Malaysia is not the only Muslim country in which being transgender is considered an illness, and not just any illness, but one brought on by Satan. On his home page, islamqa.info, the Islamic legal sage Sheikh Muhammad Saalih Al-Munajjid, answers a question about Muslim law’s attitude toward someone who seeks gender reassignment surgery after doctors agreed that it’s necessary so that he can marry. “A person is forbidden to change what Allah created. If the Lord created him male he will never have children,” responded the sheikh. “Indeed, there are doctors who violate this rule to appease the deviants and to deceive them into thinking they can become women. But such a man will never really be a woman. If a person feels inside that he is of another sex, that’s not a reason to change sex he must be satisfied with the will of God and treat his soul with faith and obedience.”

Al-Munajjid is one of Islam’s most active online preachers and religious scholars. He has published dozens of books and frequently appears on television. In other words, he is not on the fringes, but rather someone who represents the main stream in orthodox Islamic discourse.

In Pakistan Islamic scholars have also ruled recently that “The best way to heal this illness is to force transgender people to marry. Regular sexual activity will make them forget their illness.”

The oppression and persecution of transgender people in Muslim countries is based not just on religious law, but also – primarily – on social norms that regard those who “don’t like their gender” or who are “sexually confused” as not just sick and deviant but also dangerous people who bring shame to their families.

Egyptian media recently reported on a father who murdered his son because he wanted to change his gender. In less dramatic cases, young people look for ways to leave their native lands and move to the West. Nada al-Qadi is one of them.
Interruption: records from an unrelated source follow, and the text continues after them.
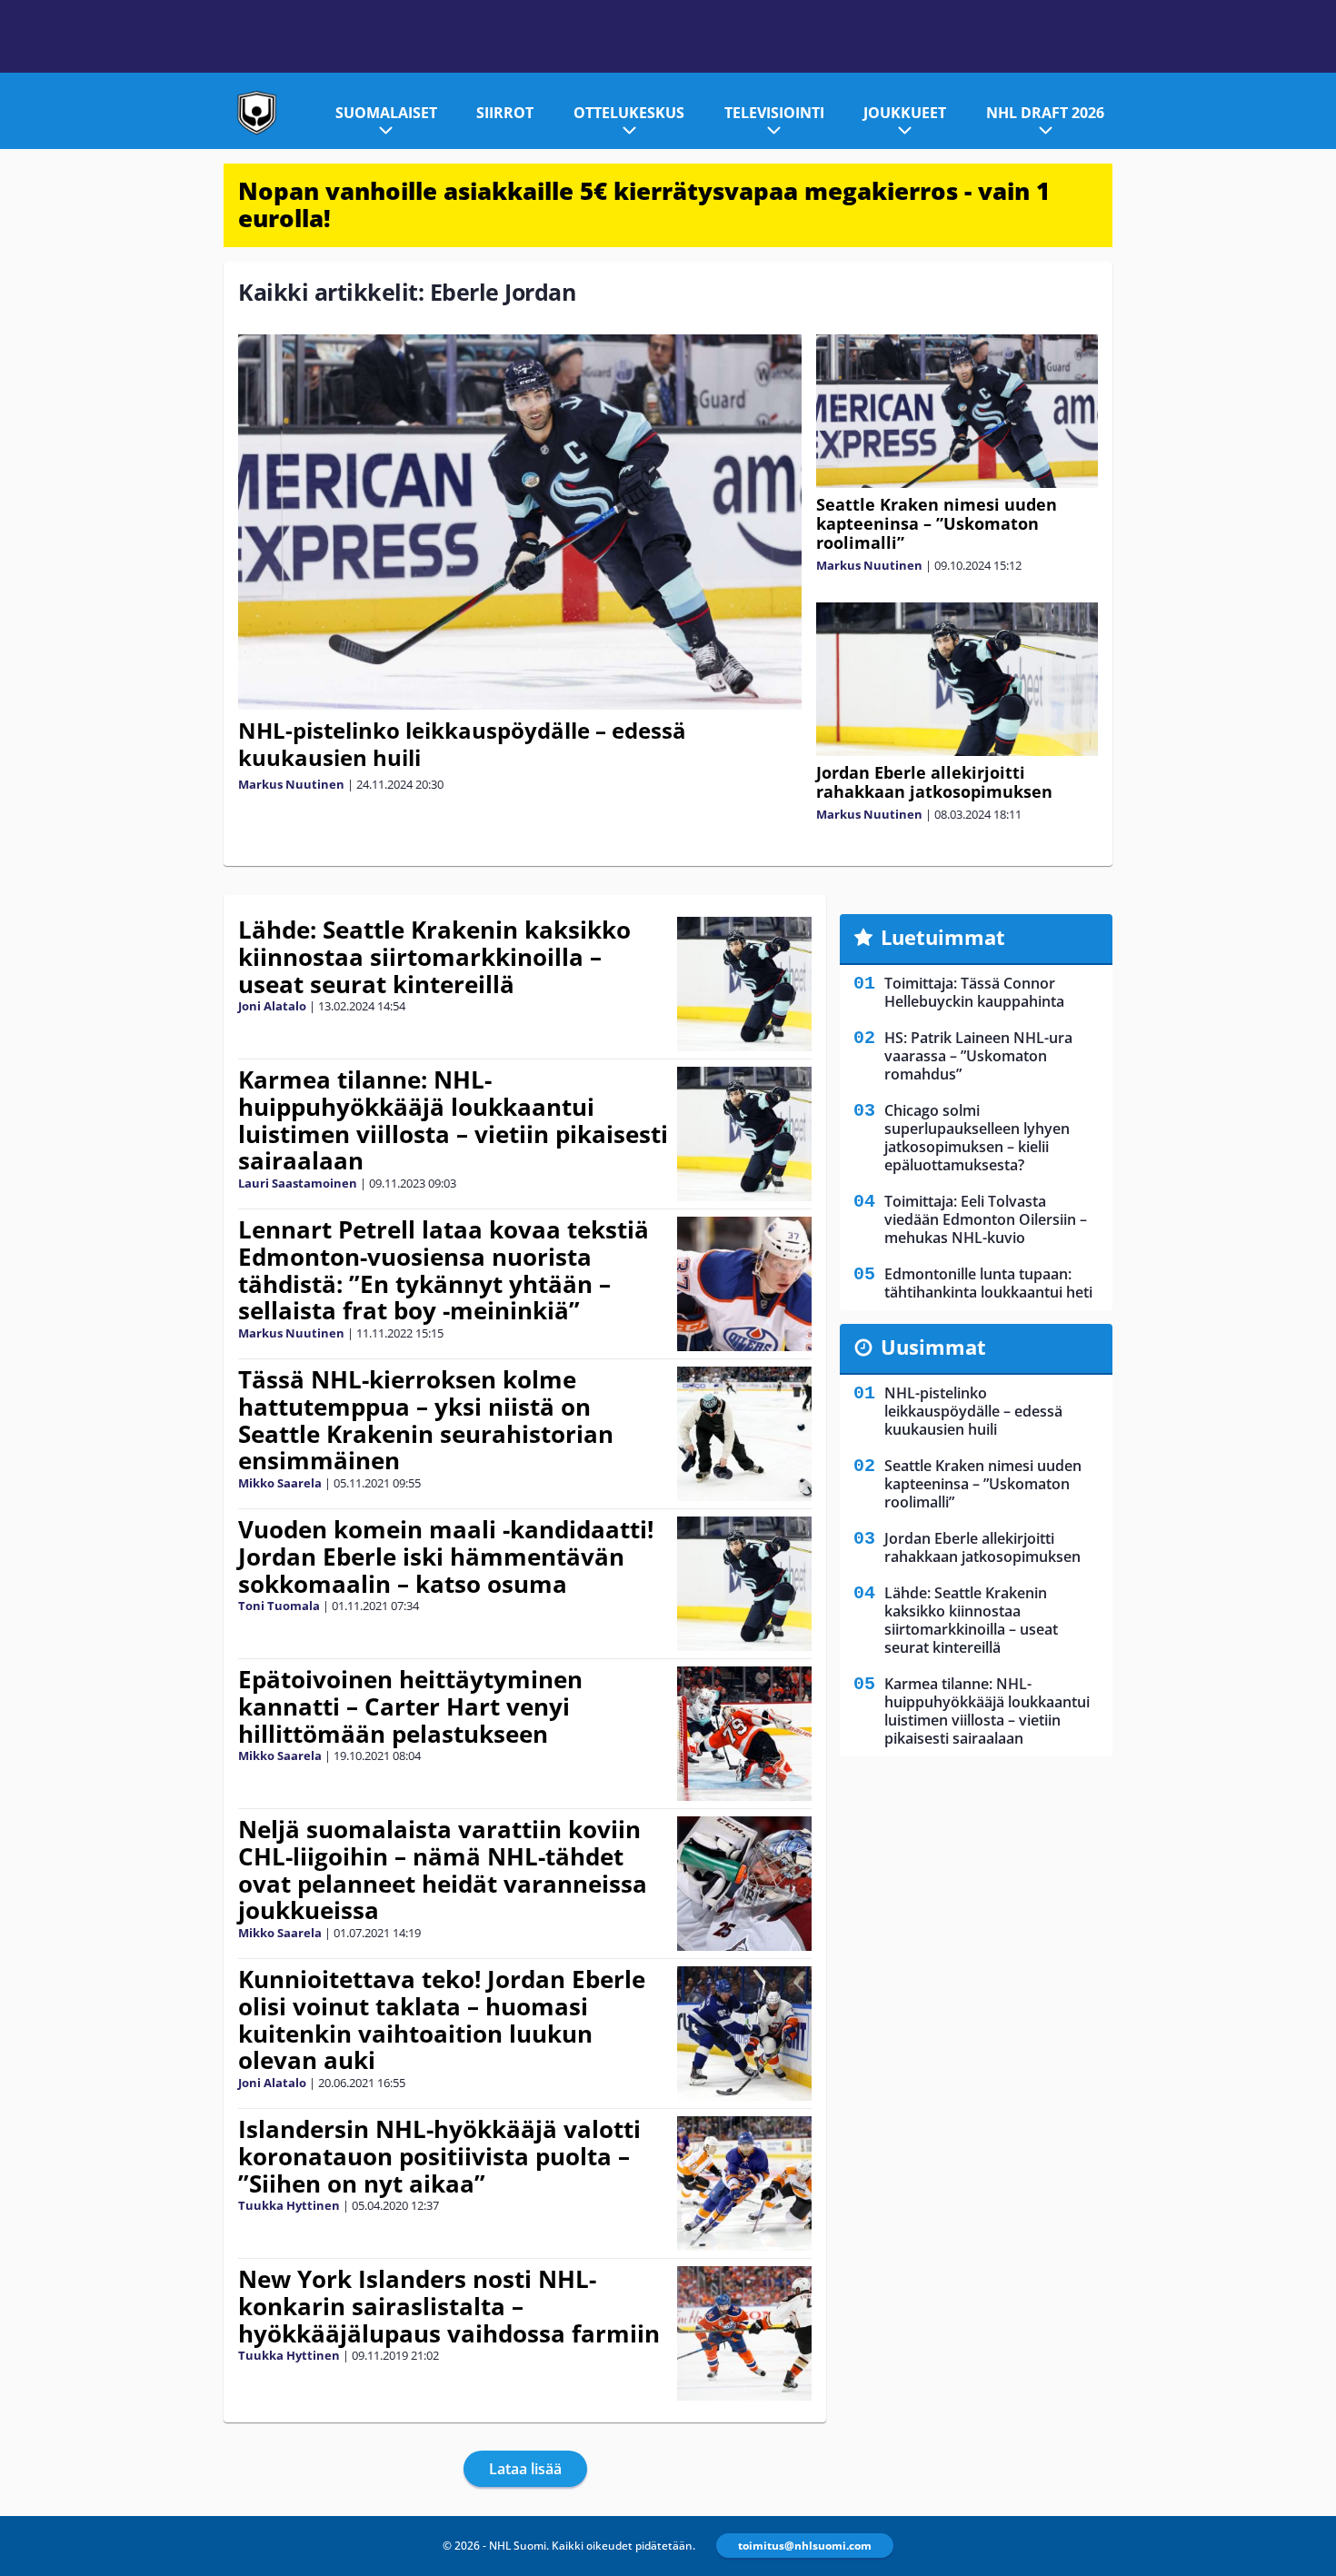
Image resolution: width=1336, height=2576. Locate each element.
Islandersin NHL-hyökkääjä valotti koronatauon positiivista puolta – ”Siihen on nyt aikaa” (439, 2156)
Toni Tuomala (279, 1605)
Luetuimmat (943, 936)
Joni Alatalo (272, 1006)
Her story was recently told on the website Rasif 22. She is pictured there in full face and tells of her desire to find a “sexual shelter” in Egypt or elsewhere.

Through her story one can learn about the lengthy process those seeking gender reassignment surgery must go through to do the surgery legally. There are only two official institutions in Egypt permitted to approve such surgery – no other hospital would dare perform such an operation without permission because of the legal problems that would ensue.

A special committee of the Egyptian physicians association and the most important Islamic law center in Egypt, Al-Azhar, must together approve the request. But because there are no clear criteria or regulations that obligate these institutions to make decisions in a timely fashion, applicants can sometimes wait years before their case is even discussed.

As in any field with lengthy legal bureaucracy, Egypt also has a “fast track” for transgender people. There are private clinics, dubbed “stairwell clinics,” where sterility is dubious, the medical equipment is paltry and the person doing the surgery is usually a specialist in some other field. According to data published by the Egyptian newspaper Al-Wattan in 2014, an operation under these conditions cost 16,000 Egyptian lira, which in 2014 was worth around $2,000. Today $2,000 is 36,000 Egyptian lira, a sum equal to around 25 average monthly salaries.

Another burden is the inflated cost of the drugs transgender people must use to facilitate the sex-change process. Given all this, one can understand why an estimated three in 10 transgender people in Egypt commit suicide.

There are aid organizations that provide transgender people with emotional and legal assistance, the latter primarily dealing with changing one’s documents after gender reassignment.

These nonprofit associations operate through social networks but do a careful vetting of all those who make contact to assure that they aren’t government agents or anti-transgender activists. These groups also help homosexuals and lesbians who suffer persecution. But these groups don’t have much power or money, and are forced to maneuver between various legal clauses that, while not prohibiting same-sex relationships, do forbid the promotion of “abominations,” which in the eyes of the law is what LGBTs do.

The police could raid the offices of these groups at any time to obtain the names of “suspects.” In fact, police limit their focus “only” to those areas where LGBTs are known to gather.